Data provided:
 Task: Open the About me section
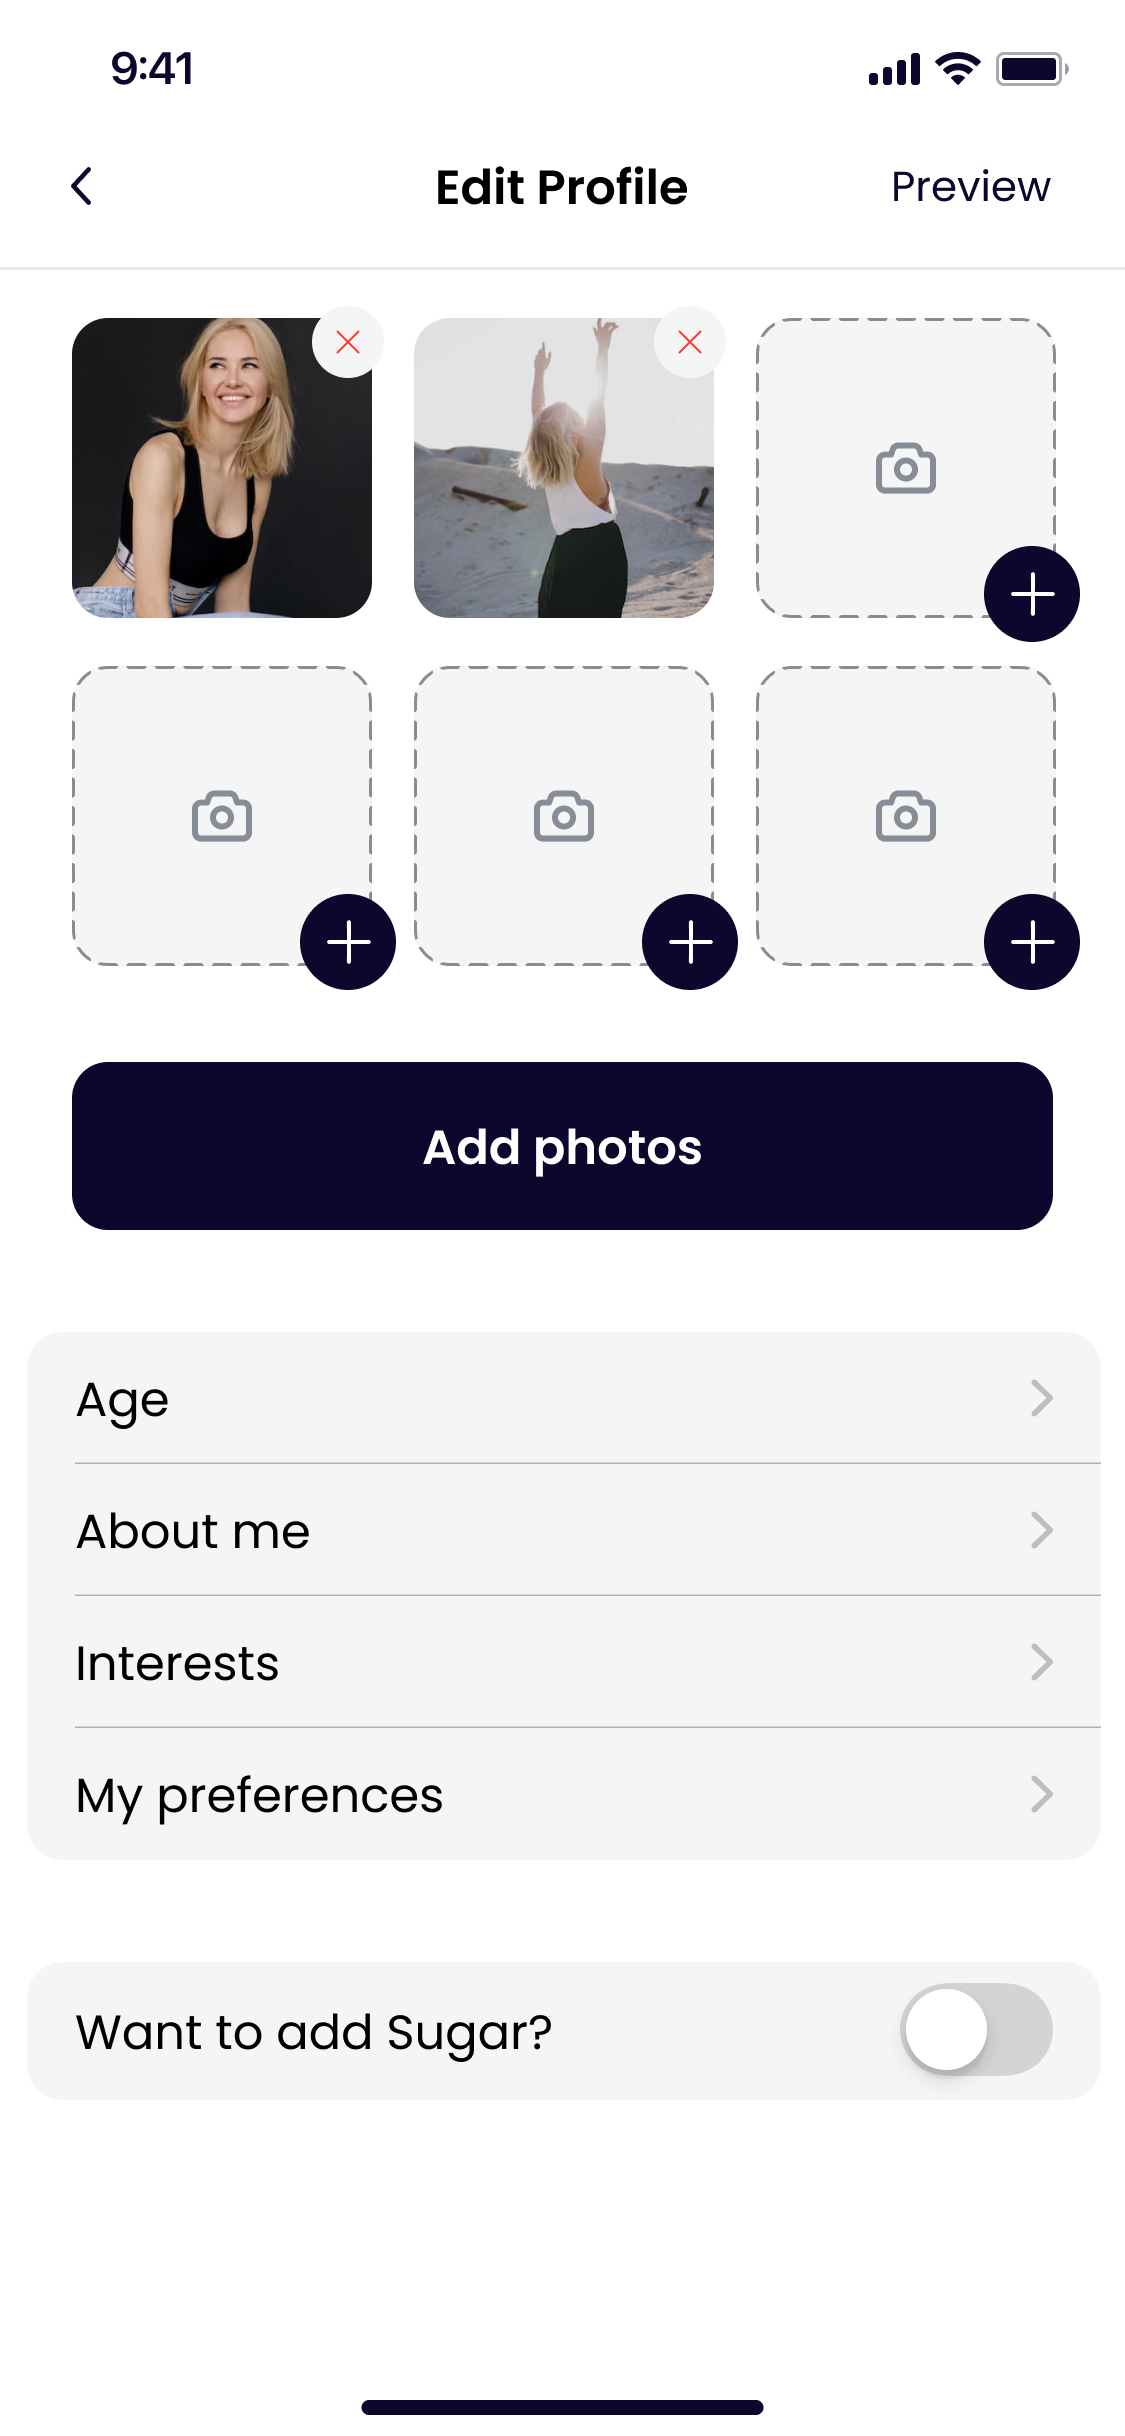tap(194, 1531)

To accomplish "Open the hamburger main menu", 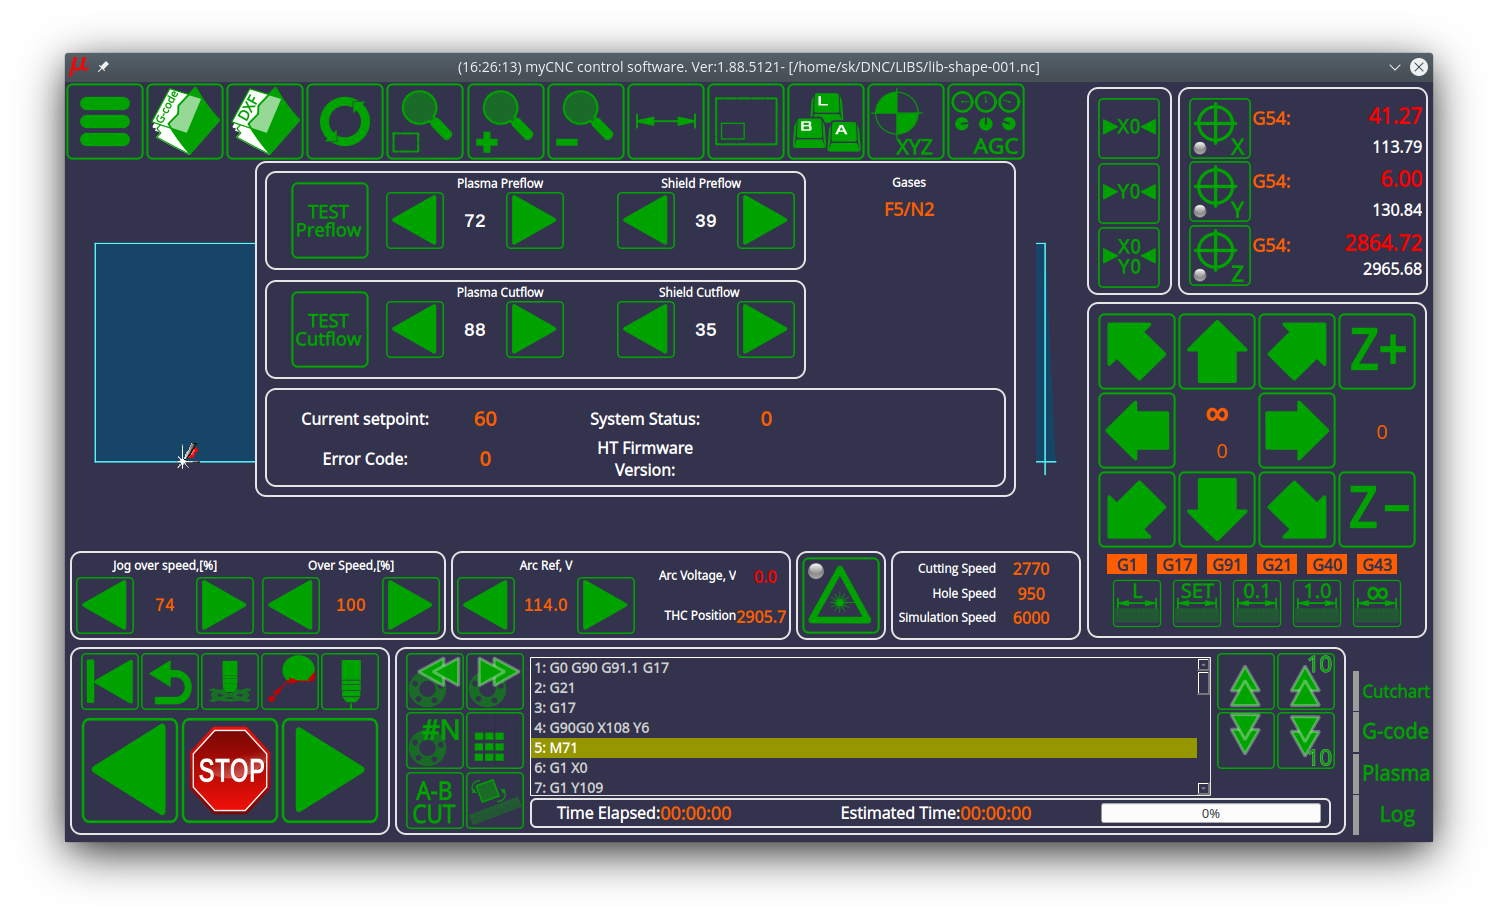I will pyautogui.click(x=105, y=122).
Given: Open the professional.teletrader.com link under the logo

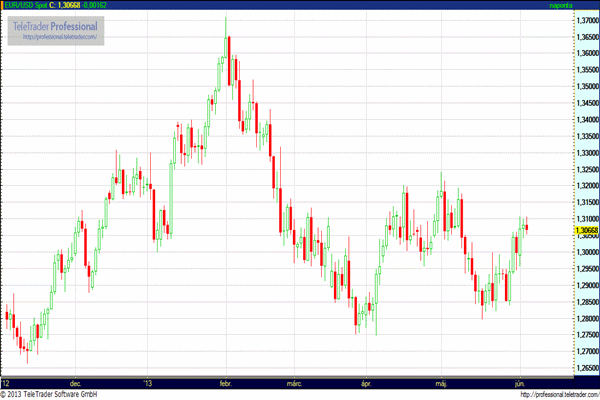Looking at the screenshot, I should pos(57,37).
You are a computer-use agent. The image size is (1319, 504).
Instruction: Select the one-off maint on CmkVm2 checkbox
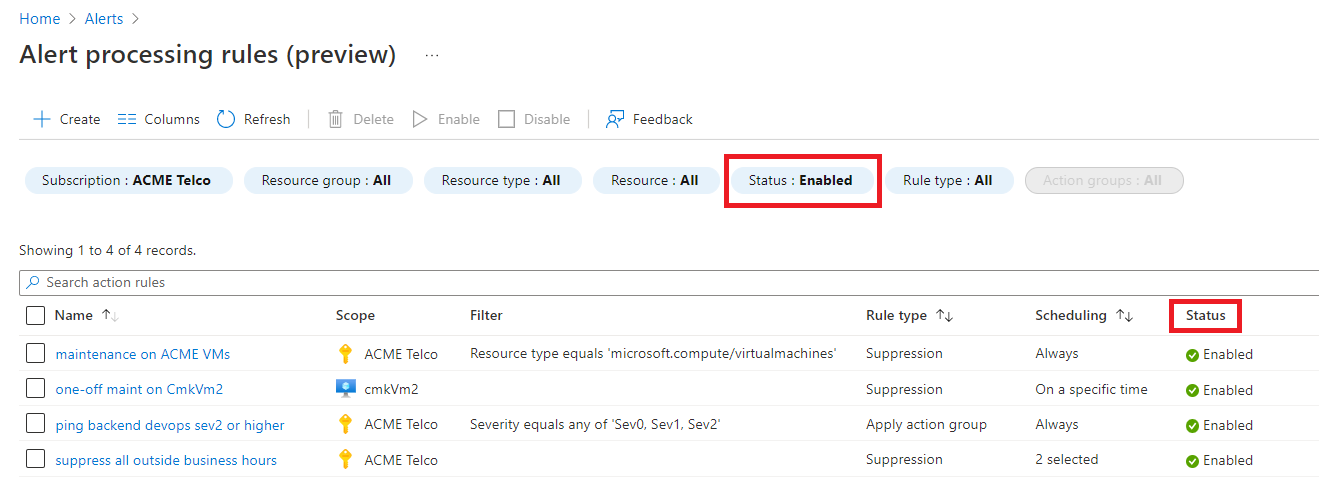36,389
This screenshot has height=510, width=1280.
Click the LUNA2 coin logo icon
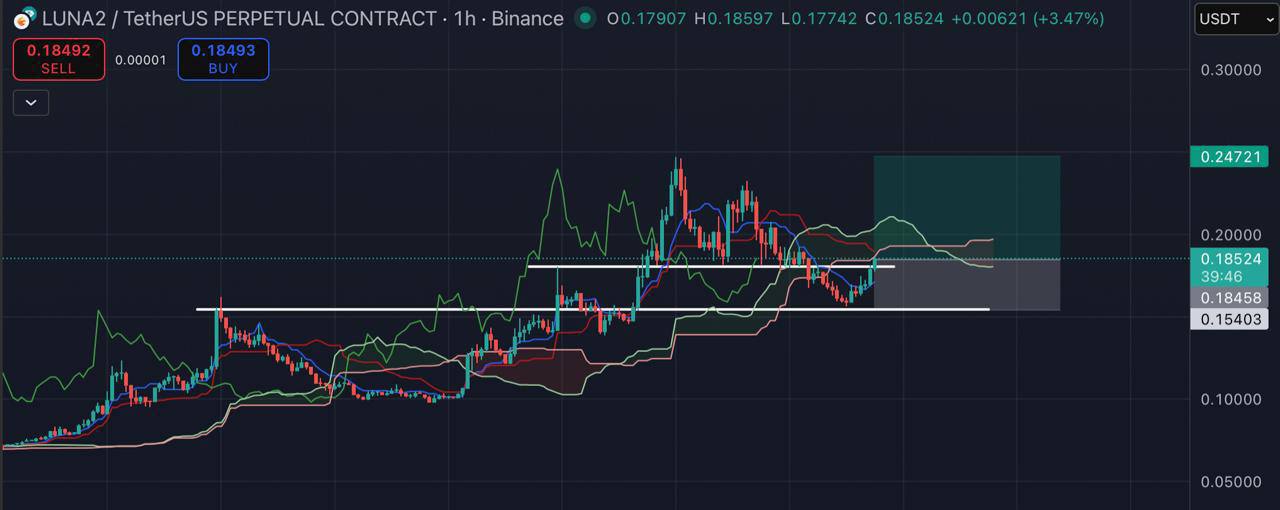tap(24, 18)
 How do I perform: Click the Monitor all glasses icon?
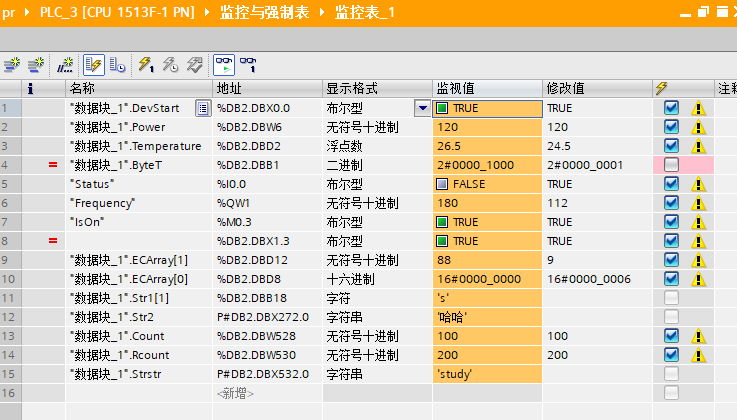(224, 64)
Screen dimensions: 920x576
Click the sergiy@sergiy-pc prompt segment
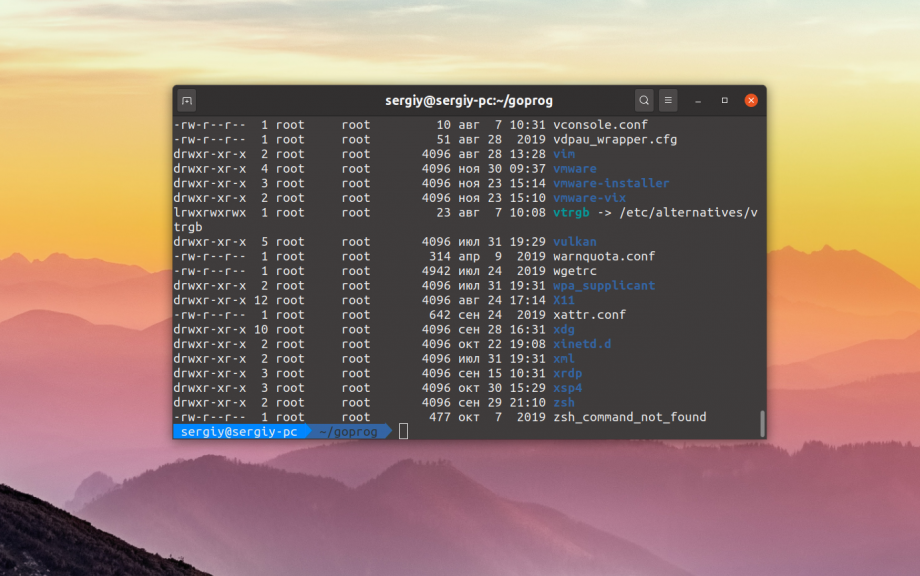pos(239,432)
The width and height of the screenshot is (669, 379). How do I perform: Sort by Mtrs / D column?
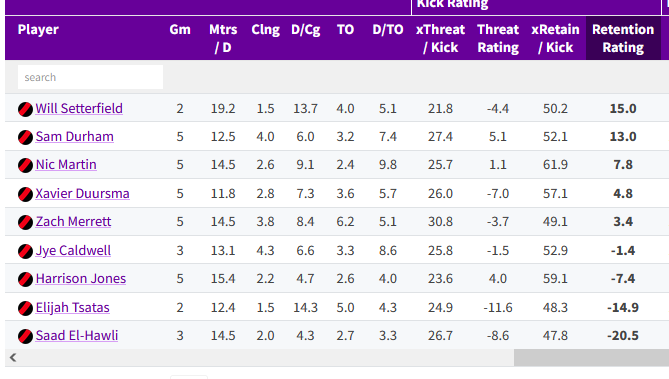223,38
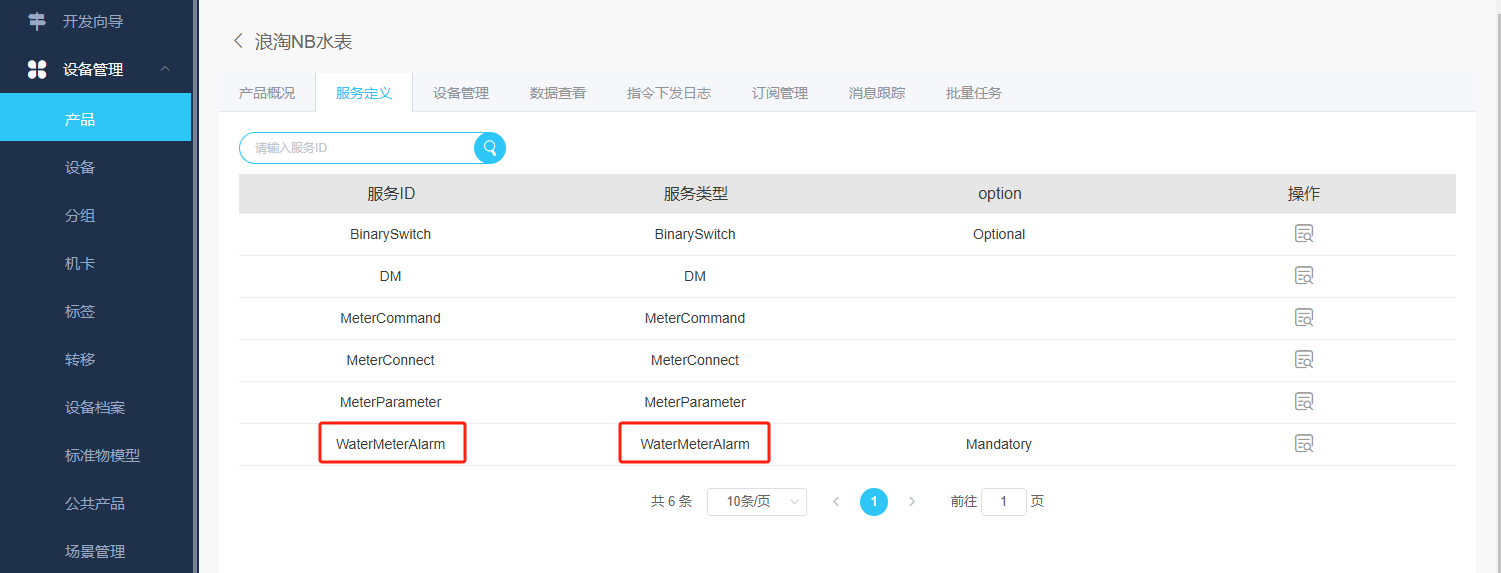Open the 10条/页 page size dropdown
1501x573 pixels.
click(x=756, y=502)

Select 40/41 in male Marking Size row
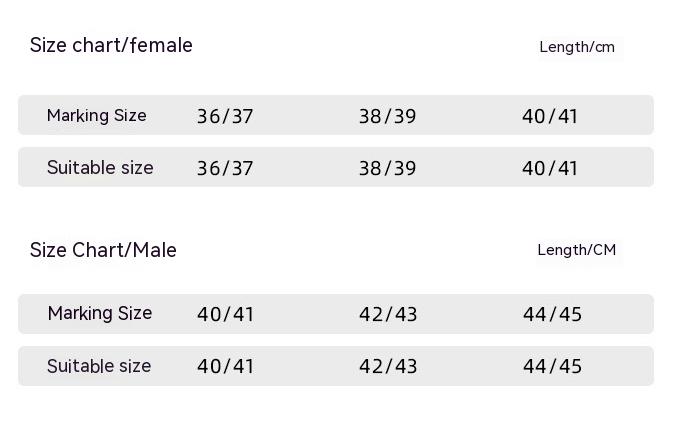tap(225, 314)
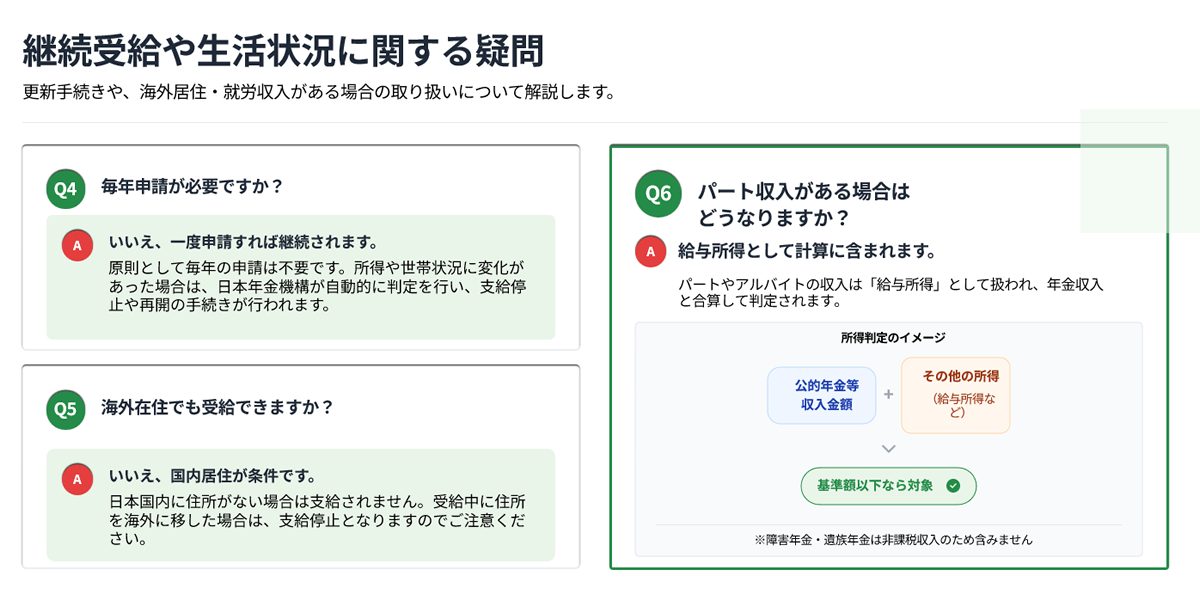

Exercise:
Beginning at the line that contains "Click the sergiy@sergiy-pc prompt segment", give the remaining lines of the records again exactly, through the last one. Leave out pictures.

Problem solution:
Click the sergiy@sergiy-pc prompt segment
pos(239,432)
The width and height of the screenshot is (669, 379). How do I perform: Sort by Mtrs / D column?
223,38
Open the 10条/页 page size dropdown
1501x573 pixels.
click(x=756, y=502)

Select 40/41 in male Marking Size row
tap(225, 314)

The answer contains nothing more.